Michael Gove did not kill Of Mice and Men or To Kill A Mockingbird

His critics need to get their facts straight before casting him as a bogeyman

[Photo by Oli Scarff/Getty Images] 
issue 31 May 2014

I suppose I should be grateful that the liberal intelligentsia doesn’t bother to check any of the facts if an opportunity presents itself to attack Michael Gove. They have a fixed idea about him, which is that he’s a Tory philistine who wants to turn the clock back to the 1950s, and they leap on any story that confirms that view, regardless of how far-fetched it is. The reason I’m grateful is because it enables me to scratch out a living putting the record straight.

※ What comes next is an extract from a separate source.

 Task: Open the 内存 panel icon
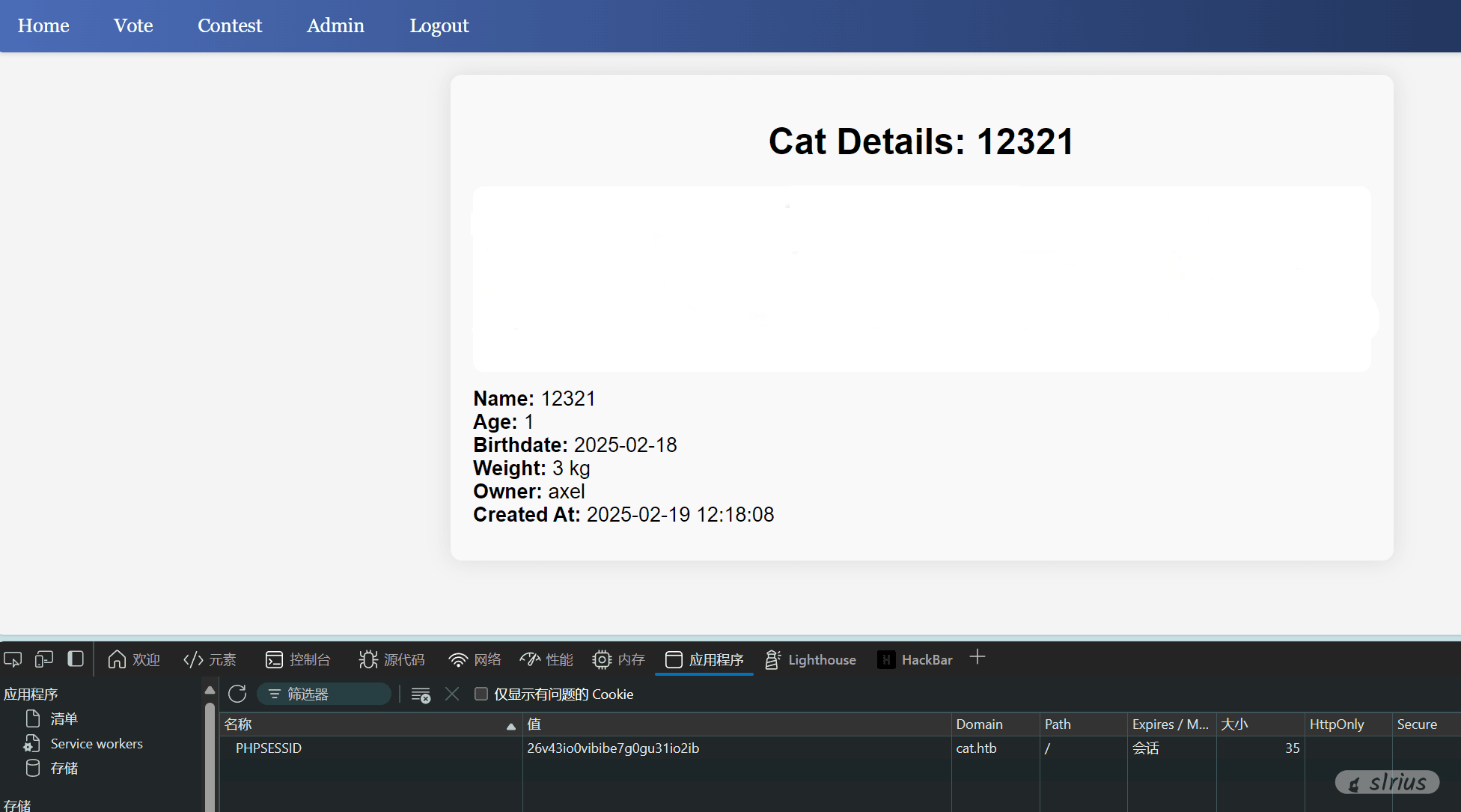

Last November, Polly Toynbee wrote a column in the Guardian claiming that Gove intended to strip English literature from the national curriculum, an act of cultural vandalism she compared to ethnic cleansing. Why had he perpetrated this terrible crime? Because he doesn’t want children to use their imaginations, of course. ‘Literature is to become an optional extra, and probably not a highly regarded one, for fear it might let the imagination roam dangerously free,’ she wrote.

Complete balls, obviously. In the national curriculum being introduced in September, all children are required to read two Shakespeare plays between the ages of 11 and 14, compared with just one at the moment. Far from being an ‘optional extra’, literature is something all children will be expected to study as part of the new English Baccalaureate. At present, almost a third of pupils don’t study any literature between the ages of 14 and 16. But more will next year, thanks to the changes Gove has made to league tables that give extra weight to GCSEs in English literature.

It wasn’t just Polly Toynbee who failed to understand this reform. Various liberal grandees signed a letter to the Sunday Times decrying the Education Secretary’s mindless attack on literature, including Michael Morpurgo, A.C.